Application audit tools must be cryptographically hashed.

From Application Security and Development Security Technical Implementation Guide

Part of SRG-APP-000290

Associated with: CCI-001496

SV-84121r1_rule Application audit tools must be cryptographically hashed.

Vulnerability discussion

Protecting the integrity of the tools used for auditing purposes is a critical step to ensuring the integrity of audit data. Audit data includes all information (e.g., audit records, audit settings, and audit reports) needed to successfully audit information system activity.Audit tools include, but are not limited to, vendor provided and open source audit tools needed to successfully view and manipulate audit information system activity and records. Audit tools include custom queries and report generators.It is not uncommon for attackers to replace the audit tools or inject code into the existing tools with the purpose of providing the capability to hide or erase system activity from the audit logs.To address this risk, audit tools must be cryptographically signed/hashed and the resulting value securely stored in order to provide the capability to identify when the audit tools have been modified, manipulated or replaced.Some OSs provide a native command line tool capable of extracting or creating a hash value. Care must be taken to ensure any hashing algorithm strength used is acceptable. An example is UNIX OS variants that provide the "shasum" utility with SHA256 capabilities. Windows is not known to provide a native cryptographic tool that utilizes an acceptable hashing algorithm. The Windows fciv.exe checksum tool currently only utilizes MD5 and SHA1 which are not acceptable hashing algorithms.

Check content

Review the system documentation and interview the application administrator for details regarding application architecture, audit methods, and provided audit tools. Identify the location of the application audit tools. Separate audit tools will be file-oriented in nature, e.g., the application includes a separate executable file or library that when invoked allows users to view and manipulate logs. If the application does not provide a separate tool in the form of a file which provides an ability to view and manipulate application log data, query data, or generate reports, this requirement is not applicable. If the system hosting the application has a separate file monitoring utility installed that is configured to identify changes to audit tools and alarm on changes to audit tools, this is not applicable. Ask application administrator to demonstrate the cryptographic hashing mechanisms used to create the one way hashes that can be used to validate the integrity of audit tools.
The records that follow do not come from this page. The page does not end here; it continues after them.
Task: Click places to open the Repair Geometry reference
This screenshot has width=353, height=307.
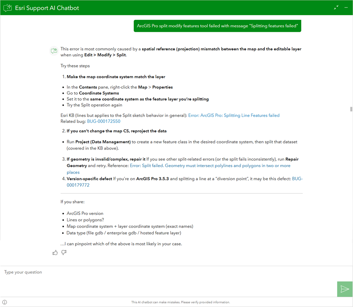Action: click(73, 172)
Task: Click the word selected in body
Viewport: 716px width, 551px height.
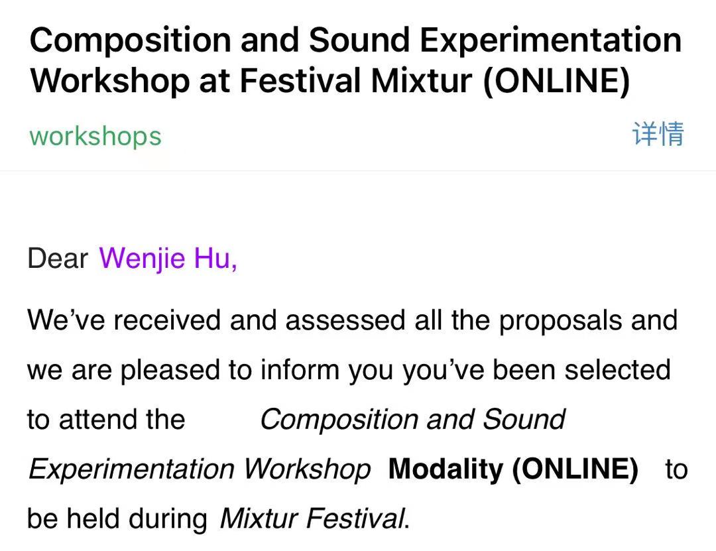Action: click(617, 369)
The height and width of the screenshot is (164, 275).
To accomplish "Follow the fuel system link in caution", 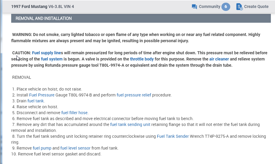I will click(x=52, y=59).
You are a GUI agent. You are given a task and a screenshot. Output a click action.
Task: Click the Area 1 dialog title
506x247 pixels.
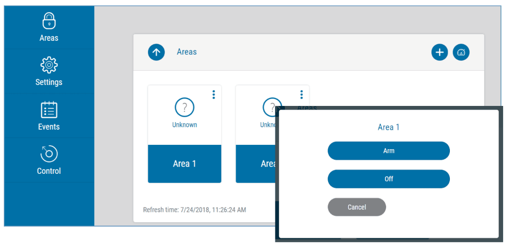coord(389,127)
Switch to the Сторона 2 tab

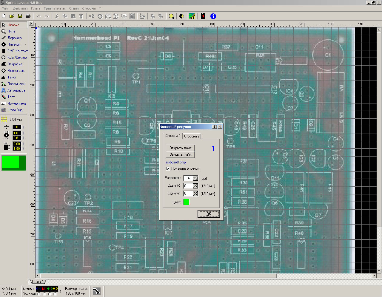tap(192, 136)
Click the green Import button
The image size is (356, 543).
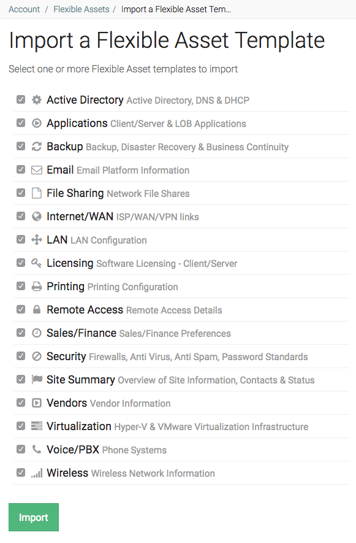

For example, "shasum /path/to/file > checksum.filename". Ask the application administrator to provide the list of checksum values and the associated file names of the audit tools. If a cryptographic checksum or hash value of the audit tool file is not created for future reference, this is a finding.

Fix text

Cryptographically hash the audit tool files used by the application. Store and protect the generated hash values for future reference.